From its beginnings as home delivery business, Rutter's entered the convenience store space in the late 1960s before it fully pivoted to a retail player in the 1990s, Todd Rutter, president and third-generation Rutter family member, told the news outlet.
"I think a major turning point would have been the change in focus from home delivery to retail and wholesale customers," Rutter notes.
Today, Rutter's Dairy produces more than 100 SKUs in the fluid milk, tea and juice segments, Rick Miller, sales and marketing director, told Dairy Foods.
Among its popular beverages is Chocolate Peanut Butter milk, which was originally as a limited-time offer before becoming a permanent item in the cooler.
"We could not make [the Chocolate Peanut Butter milk] fast enough. And then we ran out of ingredients and labels for our limited-time offer, and people were very sad," Miller said. "So we retooled, and six months later, we brought it out as an everyday standard item in two sizes."
Rutter's chocolate milk is another favorite with its customers.
In addition to serving its Rutter's convenience stores, the dairy supplies products to other c-stores, schools, nursing homes, foodservice outlets and colleges, the report noted.

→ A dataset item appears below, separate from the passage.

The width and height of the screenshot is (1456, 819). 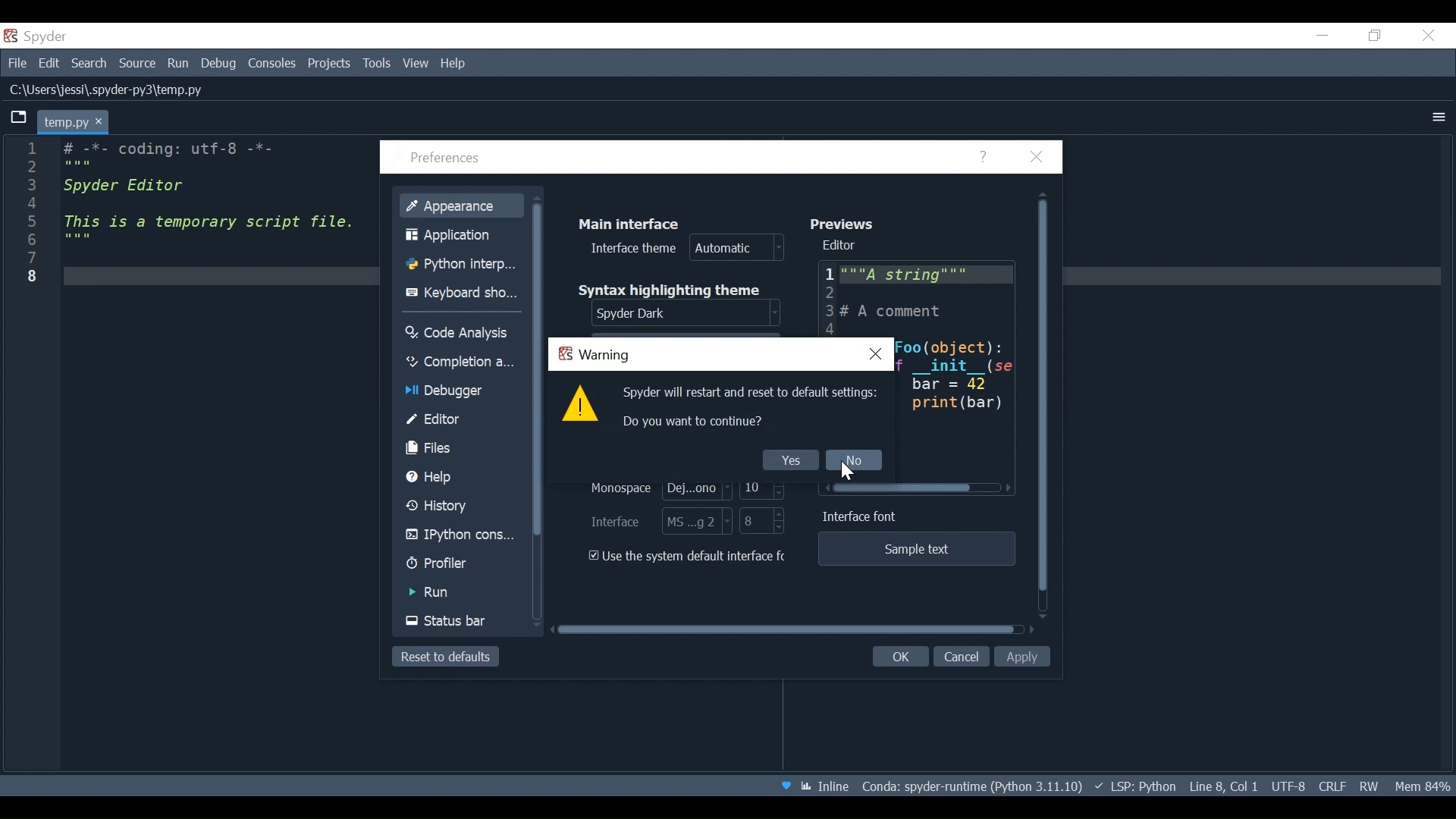 What do you see at coordinates (921, 488) in the screenshot?
I see `Horizontal Scroll bar` at bounding box center [921, 488].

A key aspect of Rutter's Dairy operation is its local milk source and the freshness of its products, Miller said.
As it hits the century mark, York-based Rutter's operates 79 c-stores in Pennsylvania, Maryland and West Virginia. It is also gearing up for aggressive growth in 2021, with plans to spend more than $100 million allocated to new-builds and remodeling existing convenience stores, as Convenience Store News previously reported.
It opened its first ground-up build for 2021 on March 16 in Gap, Pa.